Amazon gibt ohne Umschweife Geld für den eintägigen Versand aus

Amazon hat versucht, sie zu warnen.

Im April sagte Finanzchef Brian Olsavsky den Investoren, dass das Unternehmen im zweiten Quartal 800 Millionen Dollar für die Umstellung auf den eintägigen Versand für Prime, Amazons wichtigstes Mitgliedschaftsprogramm, ausgeben würde. „Dies ist ein bedeutender Schritt, für den wir Zeit brauchen werden“, warnte er.

Gestern (25. Juli) gab Amazon die Ergebnisse für das zweite Quartal bekannt. Das Unternehmen verzeichnete einen Quartalsgewinn von 2,6 Milliarden Dollar und verfehlte damit die von Analysten erwarteten 2,8 Milliarden Dollar. Das Betriebsergebnis, ein Maß für den Gewinn, der aus der Geschäftstätigkeit eines Unternehmens erzielt wird, lag bei 3,1 Milliarden Dollar und damit 600 Millionen Dollar niedriger als erwartet.

In einer Telefonkonferenz nach Bekanntgabe der Ergebnisse räumte Olsavsky ein, dass Amazon bei den vierteljährlichen Kosten „ein wenig höher“ als die prognostizierten 800 Millionen Dollar ausgefallen sei. Es gab Kosten für die Umstellung von Lagern und die Verlagerung von Beständen näher an die Verbraucher. Die Produktivität ging zurück. „Das ist ein Schock für das System“, sagte Olsavsky den Investoren.

Der Wall Street gefiel das nicht. Amazons Aktien fielen im nachbörslichen Handel um mehr als 2 %.

Vor weniger als fünf Jahren wären die Anleger mit diesen Ergebnissen überglücklich gewesen. Amazon hat bekanntlich in den ersten 17 Quartalen seiner Börsennotierung in Folge Geld verloren, insgesamt 2,8 Milliarden Dollar. Sobald Amazon anfing, Geld zu verdienen, verdiente es nur sehr wenig davon. Amazon meldete jedes Quartal Umsätze in Höhe von mehreren Milliarden Dollar, aber nur einen Gewinn von einigen Dutzend oder Hundert Millionen Dollar. Trotzdem liebte die Wall Street das Unternehmen. Amazon war das seltene Unternehmen, das den Anlegern beibrachte, kurzfristige Verluste oder minimale Gewinne im Gegenzug für nachhaltige Investitionen in die Zukunft des Unternehmens zu akzeptieren.

Im Jahr 2016 begann Amazon, durchgängig einen bescheidenen Quartalsgewinn zu erzielen, ein Muster, das sich 2017 fortsetzte.

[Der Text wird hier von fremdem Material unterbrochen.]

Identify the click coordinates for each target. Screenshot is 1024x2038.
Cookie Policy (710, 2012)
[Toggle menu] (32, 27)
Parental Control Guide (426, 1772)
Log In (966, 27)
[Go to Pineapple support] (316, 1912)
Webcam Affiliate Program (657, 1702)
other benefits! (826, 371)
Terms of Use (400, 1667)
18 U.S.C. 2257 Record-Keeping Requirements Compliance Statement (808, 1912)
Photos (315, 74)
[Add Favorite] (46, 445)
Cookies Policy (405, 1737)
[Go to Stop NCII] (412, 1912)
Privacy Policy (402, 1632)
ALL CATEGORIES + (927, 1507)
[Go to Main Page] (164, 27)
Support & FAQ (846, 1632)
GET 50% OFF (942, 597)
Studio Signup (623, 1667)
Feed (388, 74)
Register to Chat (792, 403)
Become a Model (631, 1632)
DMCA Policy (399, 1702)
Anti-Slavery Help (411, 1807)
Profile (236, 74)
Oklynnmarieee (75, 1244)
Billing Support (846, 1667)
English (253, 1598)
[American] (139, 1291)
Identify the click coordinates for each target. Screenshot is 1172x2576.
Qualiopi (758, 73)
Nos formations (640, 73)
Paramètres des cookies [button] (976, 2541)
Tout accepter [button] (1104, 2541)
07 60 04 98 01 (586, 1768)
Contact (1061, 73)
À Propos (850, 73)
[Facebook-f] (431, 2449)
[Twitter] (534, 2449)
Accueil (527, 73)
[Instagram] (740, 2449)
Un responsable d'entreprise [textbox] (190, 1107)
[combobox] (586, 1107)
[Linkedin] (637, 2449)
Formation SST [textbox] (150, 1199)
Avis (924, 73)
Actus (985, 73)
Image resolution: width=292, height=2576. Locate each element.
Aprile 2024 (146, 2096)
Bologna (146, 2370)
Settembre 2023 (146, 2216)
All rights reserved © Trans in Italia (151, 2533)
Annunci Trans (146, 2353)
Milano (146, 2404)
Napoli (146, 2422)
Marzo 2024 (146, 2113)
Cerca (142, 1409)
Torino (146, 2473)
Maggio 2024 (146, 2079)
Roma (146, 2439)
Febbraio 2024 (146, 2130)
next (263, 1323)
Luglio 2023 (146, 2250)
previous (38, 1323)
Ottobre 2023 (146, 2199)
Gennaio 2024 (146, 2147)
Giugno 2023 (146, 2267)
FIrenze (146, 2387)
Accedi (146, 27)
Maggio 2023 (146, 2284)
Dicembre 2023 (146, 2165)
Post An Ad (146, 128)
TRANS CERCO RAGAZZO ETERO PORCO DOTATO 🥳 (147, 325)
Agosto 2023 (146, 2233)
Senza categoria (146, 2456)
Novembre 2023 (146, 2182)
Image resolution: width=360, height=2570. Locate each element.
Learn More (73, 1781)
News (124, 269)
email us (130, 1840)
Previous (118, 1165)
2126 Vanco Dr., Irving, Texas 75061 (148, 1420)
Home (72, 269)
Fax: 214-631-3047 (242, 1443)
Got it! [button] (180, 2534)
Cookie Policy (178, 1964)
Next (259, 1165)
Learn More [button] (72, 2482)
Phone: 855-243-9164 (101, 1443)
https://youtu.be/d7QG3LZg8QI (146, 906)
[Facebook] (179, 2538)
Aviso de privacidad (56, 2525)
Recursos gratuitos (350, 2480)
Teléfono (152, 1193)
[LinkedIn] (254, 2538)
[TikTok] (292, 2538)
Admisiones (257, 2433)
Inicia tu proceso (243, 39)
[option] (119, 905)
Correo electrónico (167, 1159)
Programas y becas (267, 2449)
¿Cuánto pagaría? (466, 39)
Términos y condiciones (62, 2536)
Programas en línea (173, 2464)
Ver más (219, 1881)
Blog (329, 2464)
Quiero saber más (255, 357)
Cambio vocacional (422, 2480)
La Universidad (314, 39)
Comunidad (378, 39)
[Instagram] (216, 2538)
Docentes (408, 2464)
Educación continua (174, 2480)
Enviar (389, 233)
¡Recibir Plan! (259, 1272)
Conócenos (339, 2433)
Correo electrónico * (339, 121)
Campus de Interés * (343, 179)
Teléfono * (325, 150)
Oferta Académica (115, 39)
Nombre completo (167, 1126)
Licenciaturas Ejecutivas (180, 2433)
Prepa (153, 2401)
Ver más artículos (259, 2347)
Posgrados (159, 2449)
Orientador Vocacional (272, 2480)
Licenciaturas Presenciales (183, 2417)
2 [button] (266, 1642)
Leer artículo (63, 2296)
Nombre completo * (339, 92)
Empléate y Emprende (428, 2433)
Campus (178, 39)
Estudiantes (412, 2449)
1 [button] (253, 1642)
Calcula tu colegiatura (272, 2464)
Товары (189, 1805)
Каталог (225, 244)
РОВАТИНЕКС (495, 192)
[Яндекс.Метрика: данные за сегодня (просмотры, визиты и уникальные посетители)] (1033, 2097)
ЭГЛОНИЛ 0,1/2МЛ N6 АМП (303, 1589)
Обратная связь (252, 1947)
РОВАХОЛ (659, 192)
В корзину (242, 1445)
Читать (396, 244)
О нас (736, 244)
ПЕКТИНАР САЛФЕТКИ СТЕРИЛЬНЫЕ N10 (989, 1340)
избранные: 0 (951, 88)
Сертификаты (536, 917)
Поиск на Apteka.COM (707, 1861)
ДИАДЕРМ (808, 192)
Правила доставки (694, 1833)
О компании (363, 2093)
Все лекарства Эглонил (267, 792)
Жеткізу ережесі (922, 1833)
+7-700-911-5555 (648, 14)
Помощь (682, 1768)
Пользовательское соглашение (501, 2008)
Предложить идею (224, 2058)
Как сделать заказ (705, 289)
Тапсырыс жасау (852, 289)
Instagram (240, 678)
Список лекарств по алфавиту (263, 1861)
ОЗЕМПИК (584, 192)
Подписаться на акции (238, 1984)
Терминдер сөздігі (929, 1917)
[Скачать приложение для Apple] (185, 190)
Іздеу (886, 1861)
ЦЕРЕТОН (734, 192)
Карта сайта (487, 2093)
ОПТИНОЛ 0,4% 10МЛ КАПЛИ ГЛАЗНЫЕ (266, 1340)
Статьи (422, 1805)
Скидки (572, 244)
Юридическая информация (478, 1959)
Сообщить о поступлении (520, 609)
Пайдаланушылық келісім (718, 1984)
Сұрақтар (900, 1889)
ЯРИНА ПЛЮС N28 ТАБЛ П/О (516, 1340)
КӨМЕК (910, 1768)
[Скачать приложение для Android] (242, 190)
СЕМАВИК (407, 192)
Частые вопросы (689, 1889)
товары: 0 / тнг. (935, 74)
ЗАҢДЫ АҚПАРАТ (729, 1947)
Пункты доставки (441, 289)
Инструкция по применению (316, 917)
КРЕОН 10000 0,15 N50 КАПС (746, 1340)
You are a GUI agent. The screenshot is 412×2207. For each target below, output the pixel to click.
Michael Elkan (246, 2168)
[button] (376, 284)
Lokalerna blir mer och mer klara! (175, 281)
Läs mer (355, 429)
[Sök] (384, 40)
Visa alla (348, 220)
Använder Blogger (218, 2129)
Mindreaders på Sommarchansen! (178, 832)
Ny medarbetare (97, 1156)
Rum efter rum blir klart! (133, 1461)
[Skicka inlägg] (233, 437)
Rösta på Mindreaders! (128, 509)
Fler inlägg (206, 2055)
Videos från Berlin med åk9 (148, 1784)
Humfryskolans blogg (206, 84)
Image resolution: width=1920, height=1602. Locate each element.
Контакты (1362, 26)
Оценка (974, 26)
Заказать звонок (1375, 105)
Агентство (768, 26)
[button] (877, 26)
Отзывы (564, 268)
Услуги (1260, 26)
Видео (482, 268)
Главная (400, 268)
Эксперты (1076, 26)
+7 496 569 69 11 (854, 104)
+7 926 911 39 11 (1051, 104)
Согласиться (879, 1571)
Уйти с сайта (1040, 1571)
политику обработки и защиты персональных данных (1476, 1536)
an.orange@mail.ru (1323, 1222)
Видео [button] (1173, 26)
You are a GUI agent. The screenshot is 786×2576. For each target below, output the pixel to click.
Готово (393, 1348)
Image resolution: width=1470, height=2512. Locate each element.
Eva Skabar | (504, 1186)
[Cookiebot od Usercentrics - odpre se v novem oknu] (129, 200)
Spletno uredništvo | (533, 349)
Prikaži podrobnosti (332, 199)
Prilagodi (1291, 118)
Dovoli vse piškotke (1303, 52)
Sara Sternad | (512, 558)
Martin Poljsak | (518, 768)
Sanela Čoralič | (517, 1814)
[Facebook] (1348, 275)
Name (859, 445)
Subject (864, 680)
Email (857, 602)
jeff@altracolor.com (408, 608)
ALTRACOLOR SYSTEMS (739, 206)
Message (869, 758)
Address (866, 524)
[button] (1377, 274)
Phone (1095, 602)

Im Jahr 2018 tat Amazon dann etwas extrem Ungewöhnliches: Es machte eine Menge Geld. Für das gesamte Jahr 2018 verzeichnete Amazon einen Gewinn von 10 Milliarden US-Dollar, mehr als der Nettogewinn der vorangegangenen 10 Jahre zusammen.

Jetzt ist Amazon wieder sehr Amazon-mäßig geworden. Die Investition in den eintägigen Versand ist ein typisches Amazon-Vorhaben: teuer, kühn und unerbittlich kundenorientiert. Amazon-CEO Jeff Bezos spricht gerne von einem geschäftlichen „Schwungrad“, bei dem Investitionen in niedrige Preise und kostenlosen Versand zu mehr Verkäufen und mehr Kunden führen, was dem Unternehmen hilft, die Effizienz zu steigern und Kosteneinsparungen zu erzielen, die dann wieder in das Geschäft investiert werden und das Schwungrad erneut in Gang setzen. Amazon glaubt, dass der eintägige Versand seine Prime-Mitgliedschaft für die Kunden noch unwiderstehlicher macht.

„Es stärkt Ihre Kaufentscheidung“, sagte Olsavsky in der gestrigen Telefonkonferenz. „Es stärkt das Bedürfnis, ein Produkt nicht woanders kaufen zu müssen, weil man es schnell braucht.

Amazon kann das Schwungrad drehen, wann immer es will. Wie man in der Finanzwelt sagt, ist die vergangene Leistung kein Indikator für zukünftige Ergebnisse.